I fried up individual eggs using this cute little single egg frying pan. It makes a perfect fried egg that’s nice and round without worrying about those stupid egg rings that only work half the time.
Oh yeah, btw, expect to see a lot more Mexican influenced foods on here. Now that I live in Texas (feels weird to say still), it’s only natural! Doesn’t hurt that I love Mexican food.
These would be great to feed a crowd, just assemble a little taco bar. You could even wilt some kale or spinach for your veggie-loving friends (or yourself). Definitely don’t skip the crema! It adds a nice little fresh kick on top of these breakfast tacos.
Carnitas Breakfast Tacos with Lime Crema
- 8 La Tortilla Factory White Corn and Wheat tortillas toasted
- 1/2 leftover carnitas recipe (see recipe card below - approx. 10 oz cooked carnitas)
- 8 fried eggs
- 1 cup low sodium black beans rinsed and drained
- 1/2 cup cilantro chopped
- Optional: 1 avocado, sliced
- 5.3 oz plain, fat free Greek yogurt
- 3 tbsp lime juice
- Salt and pepper to taste
Whisk together Lime Crema ingredients until smooth. Set aside.
Heat leftover carnitas in a skillet until heated through.
Assemble breakfast tacos by layering black beans, carnitas, avocado slices and fried eggs on top of toasted tortillas. Top with cilantro and lime crema.
Here’s the carnitas recipe, which I’ll share again when I post my meal prep for the week!
Slow Cooker Carnitas
- 3 1/2 lb boneless pork shoulder
- 1 white onion chopped
- 4 cloves garlic minced
- 1 orange juiced
- 1 lime juiced
- 1/2 cup no salt added chicken broth
- 1 tsp salt
- 1 tsp pepper
- 1 tsp chili powder
- 1 tsp Mexican oregano
- 1/2 tsp cumin
Add onion, garlic and chicken broth to the bottom of a slow cooker.
Rinse the pork shoulder and pat dry. Rub with seasonings on all sides and place in slow cooker, fat side up.
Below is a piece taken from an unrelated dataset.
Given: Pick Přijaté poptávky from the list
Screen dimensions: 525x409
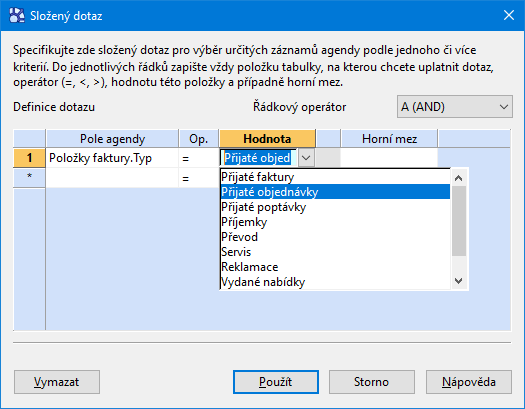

Squeeze orange and lime over top of pork shoulder.
Slow cook on low for 5-6 hours or until the internal temperature reaches about 180-190 degrees (higher temp allows for collagen breakdown and makes it easy to pull apart). Remove pork from slow cooker and allow to rest for 5-10 minutes on a cutting board.
Pull the pork shoulder, removing any fat and remaining connective tissue. Arrange on a foil lined baking sheet and broil for 5 minutes, then remove and turn the pulled pork. Broil for another 5 minutes. Repeat the process additional times for extra crispy carnitas.
I used a 3.78 lb boneless pork shoulder and weighed it out to be 745 grams (~1 lb 10 oz) after cooking and removing any remaining fat. Each cut of pork shoulder will be slightly different and will impact the nutrition per serving.